What's happening: Seattle, Oakland and New York City — among the few cities with chief privacy officers — have laid down privacy guardrails for how data gathered in the cities will be used. This month, Portland's city council unanimously approved detailed privacy guidelines. But few have binding rules yet.
"A lot of people have been rolling things out and hoping they'll work out the details during the pilot phase," says Kelsey Finch of the Future of Privacy Forum.
By setting up guardrails ahead of smart-city projects, these cities hope to avoid the controversy in Toronto, where a popular uprising threatens to derail a massive smart city project backed by Google’s sister company, Sidewalk Labs.
- Torontonians expressed concerns about who would control the sensitive data collected by sensors.

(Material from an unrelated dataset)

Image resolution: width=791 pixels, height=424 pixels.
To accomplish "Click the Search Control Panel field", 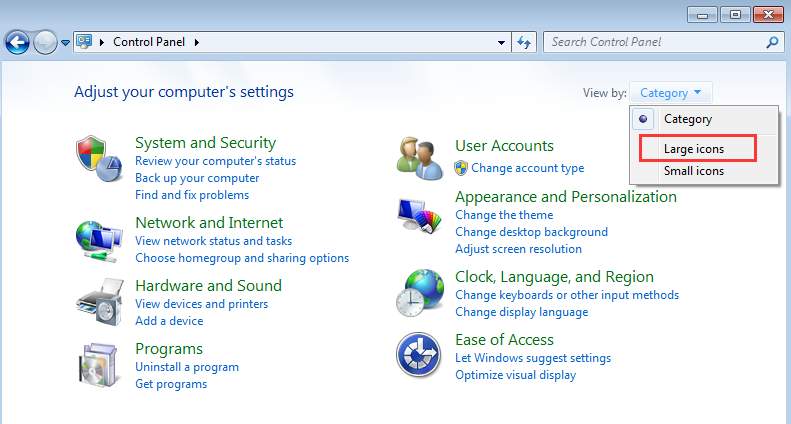I will (x=655, y=42).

- In its master plan released last week, Sidewalk Labs suggested establishing an "independent data trust" to set privacy rules for all companies involved in the city's new waterfront development.
- "We need to build public trust in how the city handles data and technology — especially because we want to handle more data and technology," Kevin Martin, Portland's smart cities manager, tells Axios.
What they’re doing:
- Portland’s newly approved privacy principles prioritize "transparency and accountability" and "ethical and non-discriminatory use of data." How that works varies from project to project.
- Oakland is likely to vote on its own citywide privacy principles in the fall, and on an outright ban on facial recognition in the coming weeks, says Joe DeVries, the city’s chief privacy officer.
- And New York has a privacy policy that binds its city agencies and contractors.